- RECORDS TO PROCESS -

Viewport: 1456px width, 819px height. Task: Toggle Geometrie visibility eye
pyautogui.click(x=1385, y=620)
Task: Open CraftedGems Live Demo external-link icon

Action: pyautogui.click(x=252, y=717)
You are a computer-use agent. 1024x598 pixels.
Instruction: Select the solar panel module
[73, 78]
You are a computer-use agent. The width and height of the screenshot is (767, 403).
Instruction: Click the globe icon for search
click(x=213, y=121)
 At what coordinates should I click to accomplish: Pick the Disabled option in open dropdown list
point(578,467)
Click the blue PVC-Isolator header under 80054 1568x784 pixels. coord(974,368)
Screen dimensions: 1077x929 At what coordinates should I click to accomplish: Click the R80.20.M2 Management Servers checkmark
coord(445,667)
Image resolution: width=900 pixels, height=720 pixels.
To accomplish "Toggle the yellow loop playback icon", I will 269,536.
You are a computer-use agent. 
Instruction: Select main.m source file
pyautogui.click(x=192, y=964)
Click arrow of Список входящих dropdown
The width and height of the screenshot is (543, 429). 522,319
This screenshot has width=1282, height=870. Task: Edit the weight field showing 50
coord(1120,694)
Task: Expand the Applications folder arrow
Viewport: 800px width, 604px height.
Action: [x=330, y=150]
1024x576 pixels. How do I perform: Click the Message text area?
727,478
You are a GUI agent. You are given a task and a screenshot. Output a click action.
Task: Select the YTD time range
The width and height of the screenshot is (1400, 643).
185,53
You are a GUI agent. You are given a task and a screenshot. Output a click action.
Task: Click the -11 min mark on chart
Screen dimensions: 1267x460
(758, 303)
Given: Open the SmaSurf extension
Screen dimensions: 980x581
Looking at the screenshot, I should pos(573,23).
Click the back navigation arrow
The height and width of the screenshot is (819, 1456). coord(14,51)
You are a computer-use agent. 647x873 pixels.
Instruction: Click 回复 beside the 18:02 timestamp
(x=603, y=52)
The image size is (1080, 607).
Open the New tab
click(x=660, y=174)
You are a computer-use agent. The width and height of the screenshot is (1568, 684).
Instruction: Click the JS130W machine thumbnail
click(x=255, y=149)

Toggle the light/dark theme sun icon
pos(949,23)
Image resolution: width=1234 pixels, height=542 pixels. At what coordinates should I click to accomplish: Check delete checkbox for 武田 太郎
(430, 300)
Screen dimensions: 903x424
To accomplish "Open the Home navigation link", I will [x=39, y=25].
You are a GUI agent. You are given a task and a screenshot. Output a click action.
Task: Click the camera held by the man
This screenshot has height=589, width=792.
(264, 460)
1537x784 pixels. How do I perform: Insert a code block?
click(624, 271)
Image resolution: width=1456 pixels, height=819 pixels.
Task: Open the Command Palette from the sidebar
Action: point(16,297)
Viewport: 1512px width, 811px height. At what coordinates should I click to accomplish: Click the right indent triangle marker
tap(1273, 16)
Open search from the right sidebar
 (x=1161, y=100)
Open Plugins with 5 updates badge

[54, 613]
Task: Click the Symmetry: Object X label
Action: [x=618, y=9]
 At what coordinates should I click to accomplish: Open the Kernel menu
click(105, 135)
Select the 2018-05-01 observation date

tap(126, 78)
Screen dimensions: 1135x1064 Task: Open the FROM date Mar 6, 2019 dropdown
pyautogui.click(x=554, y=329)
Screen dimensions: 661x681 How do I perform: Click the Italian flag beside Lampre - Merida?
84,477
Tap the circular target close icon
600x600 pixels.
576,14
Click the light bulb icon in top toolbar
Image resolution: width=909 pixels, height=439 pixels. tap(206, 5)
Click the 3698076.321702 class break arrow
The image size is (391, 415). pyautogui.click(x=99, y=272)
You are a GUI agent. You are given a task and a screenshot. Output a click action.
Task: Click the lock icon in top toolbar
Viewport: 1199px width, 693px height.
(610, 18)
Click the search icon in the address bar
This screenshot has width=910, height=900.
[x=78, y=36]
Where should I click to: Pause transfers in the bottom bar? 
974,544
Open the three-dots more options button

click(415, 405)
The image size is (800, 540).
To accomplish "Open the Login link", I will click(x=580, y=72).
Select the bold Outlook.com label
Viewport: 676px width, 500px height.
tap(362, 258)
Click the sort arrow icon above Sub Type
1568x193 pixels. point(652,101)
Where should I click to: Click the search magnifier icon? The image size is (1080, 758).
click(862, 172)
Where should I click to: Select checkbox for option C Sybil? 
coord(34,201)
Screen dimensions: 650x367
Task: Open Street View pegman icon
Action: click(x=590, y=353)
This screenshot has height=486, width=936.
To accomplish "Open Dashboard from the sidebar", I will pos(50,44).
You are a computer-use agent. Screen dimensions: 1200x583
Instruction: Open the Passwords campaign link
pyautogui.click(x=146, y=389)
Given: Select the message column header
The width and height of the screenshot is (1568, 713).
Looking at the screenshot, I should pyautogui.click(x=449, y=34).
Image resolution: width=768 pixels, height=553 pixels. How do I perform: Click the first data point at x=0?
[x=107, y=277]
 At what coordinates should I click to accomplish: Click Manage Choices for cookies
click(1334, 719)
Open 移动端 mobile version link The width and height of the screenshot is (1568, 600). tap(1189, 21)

- GIVEN REQUEST -
Rewrite the entries from the line containing "is (767, 403)." through the line containing "I will 269,536.", swapping "coordinates" for "location" and leaving everything else unchanged.

- IN RESPONSE -
You are a computer-use agent. The width and height of the screenshot is (767, 403).
Instruction: Click the globe icon for search
click(x=213, y=121)
 At what location should I click to accomplish: Pick the Disabled option in open dropdown list
point(578,467)
Click the blue PVC-Isolator header under 80054 1568x784 pixels. coord(974,368)
Screen dimensions: 1077x929 At what location should I click to accomplish: Click the R80.20.M2 Management Servers checkmark
coord(445,667)
Image resolution: width=900 pixels, height=720 pixels.
To accomplish "Toggle the yellow loop playback icon", I will 269,536.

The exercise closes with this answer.